Uginając się pod ciężarem długów i żądań wierzycieli, rząd w Atenach zdecydował się na prywatyzację wielu obiektów historycznych.
Są wśród nich dwie perły antycznej kultury, co nie wszystkim się podoba. Cieszące się wielkim prestiżem i stojące na straży greckich zabytków władze konserwatorskie wydały już zgodę na wydzierżawienie prywatnym firmom dwu znanych budowli starożytnych Aten. Pierwszą z nich jest Stoa Attalosa, gdzie mieści się Muzeum Agory. Drugim jest odeon Heroda Attyka.
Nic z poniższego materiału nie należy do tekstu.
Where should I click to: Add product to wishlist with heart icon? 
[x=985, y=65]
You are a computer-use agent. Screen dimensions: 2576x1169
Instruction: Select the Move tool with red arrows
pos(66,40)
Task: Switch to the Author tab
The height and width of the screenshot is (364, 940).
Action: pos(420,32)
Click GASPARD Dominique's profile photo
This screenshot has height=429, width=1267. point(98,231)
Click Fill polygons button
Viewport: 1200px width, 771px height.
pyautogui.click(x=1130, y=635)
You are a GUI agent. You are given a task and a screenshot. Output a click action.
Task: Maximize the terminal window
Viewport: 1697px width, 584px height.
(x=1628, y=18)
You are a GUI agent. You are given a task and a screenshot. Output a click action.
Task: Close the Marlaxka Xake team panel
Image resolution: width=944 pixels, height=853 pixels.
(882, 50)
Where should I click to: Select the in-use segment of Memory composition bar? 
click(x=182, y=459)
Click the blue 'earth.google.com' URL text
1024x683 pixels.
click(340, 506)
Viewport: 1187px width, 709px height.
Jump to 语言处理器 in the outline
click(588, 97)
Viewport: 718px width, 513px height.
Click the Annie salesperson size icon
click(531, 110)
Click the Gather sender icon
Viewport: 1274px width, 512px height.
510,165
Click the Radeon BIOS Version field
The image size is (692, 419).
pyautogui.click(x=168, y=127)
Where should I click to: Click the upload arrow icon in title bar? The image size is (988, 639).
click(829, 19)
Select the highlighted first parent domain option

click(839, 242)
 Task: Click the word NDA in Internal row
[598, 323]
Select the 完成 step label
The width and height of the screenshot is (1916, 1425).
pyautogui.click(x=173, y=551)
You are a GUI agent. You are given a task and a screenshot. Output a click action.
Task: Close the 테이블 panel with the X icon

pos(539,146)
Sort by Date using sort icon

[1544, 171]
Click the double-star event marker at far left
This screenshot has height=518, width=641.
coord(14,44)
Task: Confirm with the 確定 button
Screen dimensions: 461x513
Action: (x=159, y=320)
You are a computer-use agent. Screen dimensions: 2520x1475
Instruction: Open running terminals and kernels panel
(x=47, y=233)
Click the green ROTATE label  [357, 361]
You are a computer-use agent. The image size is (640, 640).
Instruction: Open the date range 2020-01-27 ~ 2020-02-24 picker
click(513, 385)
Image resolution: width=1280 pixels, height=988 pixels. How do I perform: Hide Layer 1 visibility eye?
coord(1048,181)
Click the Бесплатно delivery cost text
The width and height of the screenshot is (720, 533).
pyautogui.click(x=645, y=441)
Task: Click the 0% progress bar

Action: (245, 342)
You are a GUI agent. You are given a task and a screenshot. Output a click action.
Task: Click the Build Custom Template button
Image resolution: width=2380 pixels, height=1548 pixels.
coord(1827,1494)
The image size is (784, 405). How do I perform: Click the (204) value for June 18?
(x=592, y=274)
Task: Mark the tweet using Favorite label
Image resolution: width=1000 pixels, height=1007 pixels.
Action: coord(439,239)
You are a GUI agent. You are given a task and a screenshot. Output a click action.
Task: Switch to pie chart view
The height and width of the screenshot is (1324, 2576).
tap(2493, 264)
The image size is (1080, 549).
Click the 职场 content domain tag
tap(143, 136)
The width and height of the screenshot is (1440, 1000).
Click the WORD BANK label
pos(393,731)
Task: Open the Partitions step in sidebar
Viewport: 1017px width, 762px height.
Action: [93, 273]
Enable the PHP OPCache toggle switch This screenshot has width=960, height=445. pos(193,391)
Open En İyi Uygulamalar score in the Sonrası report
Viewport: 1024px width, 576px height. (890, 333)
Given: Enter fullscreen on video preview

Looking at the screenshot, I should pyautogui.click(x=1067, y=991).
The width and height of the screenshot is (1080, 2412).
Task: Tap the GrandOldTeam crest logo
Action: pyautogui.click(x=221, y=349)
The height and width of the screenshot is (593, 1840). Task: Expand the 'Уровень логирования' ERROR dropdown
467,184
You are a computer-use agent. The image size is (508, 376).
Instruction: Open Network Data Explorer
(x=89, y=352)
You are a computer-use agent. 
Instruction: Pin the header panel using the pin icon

Oba zabytki pochodzą z II wieku naszej ery i ich wartość jest niemożliwa do wycenienia.
Wiele innych zabytków jest jednak do nabycia, np. budynki w dzielnicy Plaka u podnóża Akropolu.
Zdaniem krytyków rządu niedawna decyzja świadczy o ostatecznym upokorzeniu narodu, który w ostatnich latach został pozbawiony znacznej części dochodów i perspektyw na przyszłość. Stąd też protesty na ulicach Aten przed kilkoma dniami przeciwko wyprzedawaniu greckich klejnotów.
Tym bardziej że jeszcze nie tak dawno nikomu by takie pomysły do głowy nie przyszły. Urząd konserwatorski odrzucał propozycje komercyjnego wykorzystania Stoi Attalosa oraz odeonu Heroda Attyka nawet do takich celów jak pokazy mody Calvina Kleina.